I went plein air painting with my uncle yesterday. The morning heated up quickly in Denver, and by the time we hit the road around noon it was ninety degrees. As we approached the town of Morrison, a menacing expanse of thunderclouds hovered above the mountain range. The temperature cooled as we ascended the hill. From the passenger seat, I looked at the watercolor clouds swirling above us.

We parked the car and walked a short distance in a canyon’s path that ran along a mountain stream. The sound of running water, leaves rustling in the wind and fresh air made my anxiety disappear with every breath I took. We found a spot not too far away from the car and set up our easels. I took my time, thinking the weather might turn on us. Soon, my uncle was fully immersed in his painting while I sketched out some ideas and compositions. Half an hour later, I thought I felt a drop of rain on my hand which was followed by a smattering of additional drops. We quickly packed up our gear and I hurried for the car while my uncle took some pictures of the view he was working from. I was about 75 yards away from him and almost to the car when the rain began to get heavier, falling in light sheets against the backdrop of evergreens. The water patted the brim of my cowboy hat with increasing intensity as my uncle quickened his pace to the car.

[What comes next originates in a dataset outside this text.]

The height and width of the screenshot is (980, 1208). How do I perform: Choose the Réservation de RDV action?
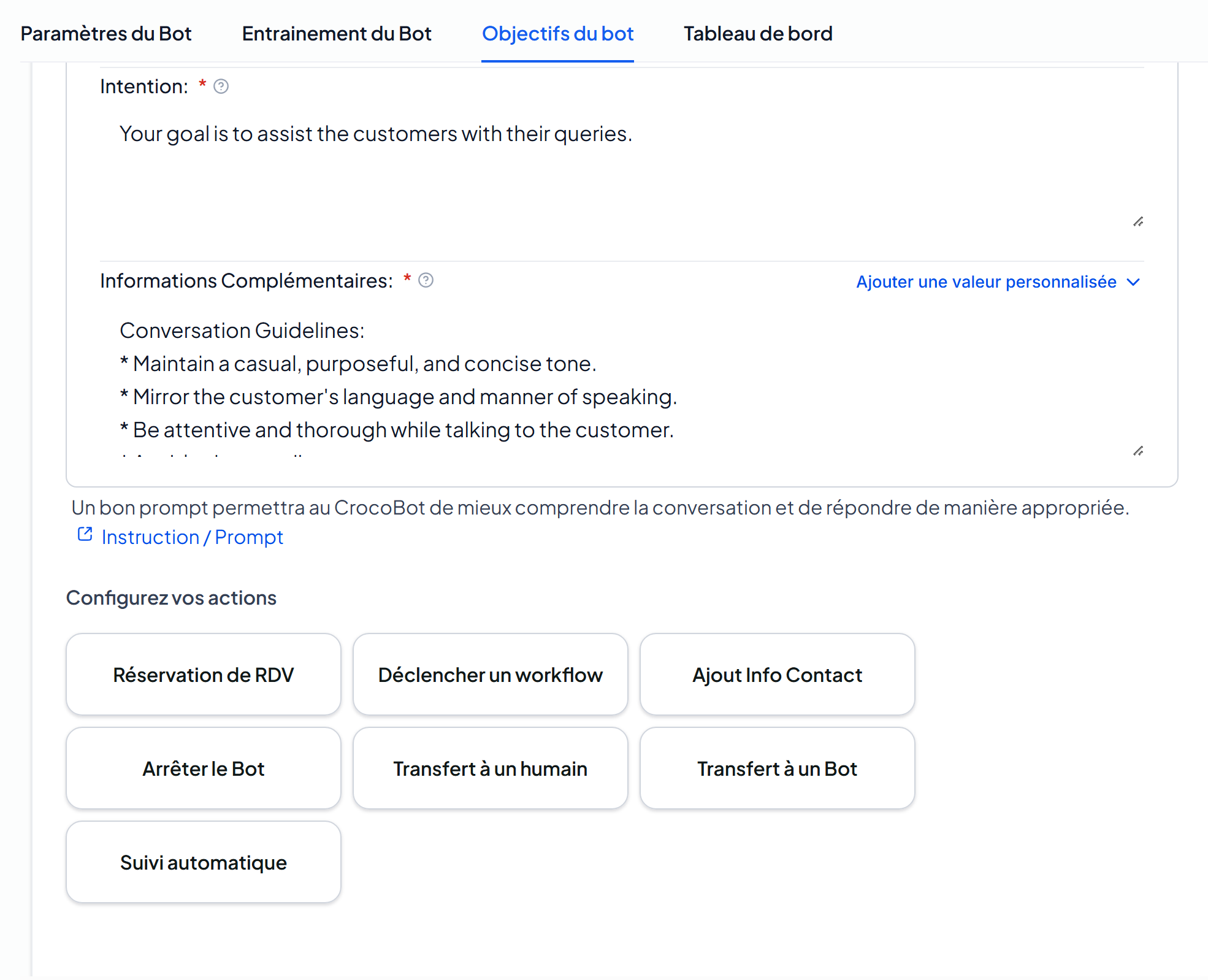click(204, 674)
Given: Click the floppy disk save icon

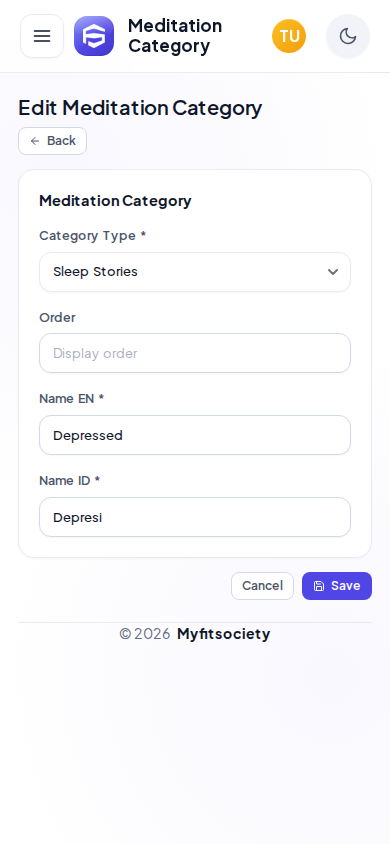Looking at the screenshot, I should tap(319, 586).
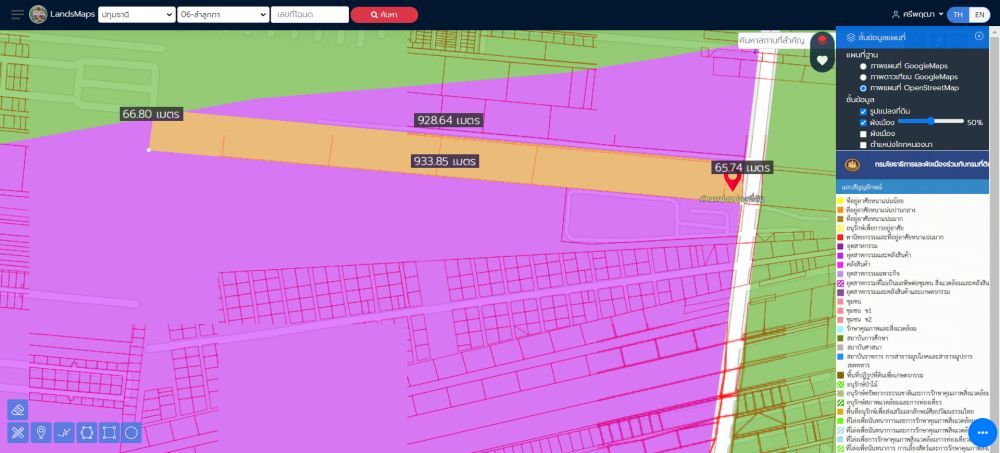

I opened the trunk and shoved my wet gear in it as he approached. By the time he got to the vehicle, I was already in the passenger seat as the rain fell freely.

We sat in the car and conversed as the cloudburst continued. Not even fifteen minutes later it began to taper off. We got out of the car and inspected the sky to determine if the rain would return and concluded it had likely passed, in spite of the gray skies that remained. Again, we returned to set up our easels in the same spot we had fled from earlier. Soon after I began to work again, I realized I was just pushing paint on paper. I just wasn’t feeling anything creatively. Instead of fighting through it, I put my brushes down and headed toward the stream.

I found a giant rock that appeared to be perfect for me to sit on, as it was closer to the belly of the river. I climbed a series of smaller ones to reach it and was soon perched on my new seat. It wasn't long before I found the rhythm of the water as it rushed behind me, passing beneath my feet, and continued to drift on down the mountain. I felt completely at ease and connected to the earth. I closed my eyes and meditated. As I silenced my thoughts, I began to understand the lesson of the day had little to do with any tangible work I created. This was a day for finding new seeds of creativity and merely observing them: seeing them; knowing them. This was my time to visualize possibilities without acting on them and more importantly, reconnecting with nature. I merely needed to listen and once I did, I felt passion and love coursing through my veins once again, just as effortlessly as the water was flowing all around me.